PROBLEM TO WORK ON: From the line with "Screen dimensions: 518x159" to the line with "step size to", output every line below exactly, both ends included. Skip the pictures.

DATA EXTRACT:

◆ ◆ ◆

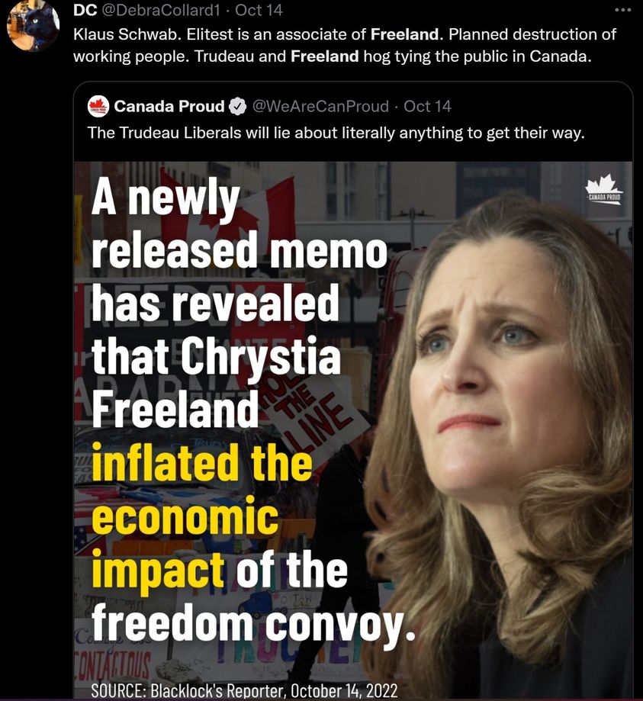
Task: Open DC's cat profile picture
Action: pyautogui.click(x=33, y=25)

◆ ◆ ◆

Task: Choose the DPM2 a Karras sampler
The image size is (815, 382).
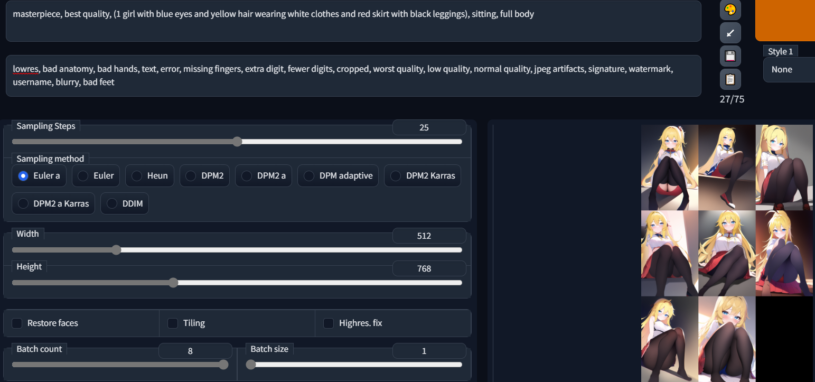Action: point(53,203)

◆ ◆ ◆

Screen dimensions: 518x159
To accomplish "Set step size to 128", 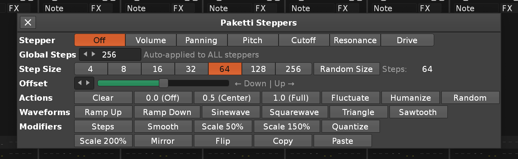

◆ ◆ ◆

RESULT OF THE EXERCISE:
Screen dimensions: 518x159
To accomplish "Set step size to 128", 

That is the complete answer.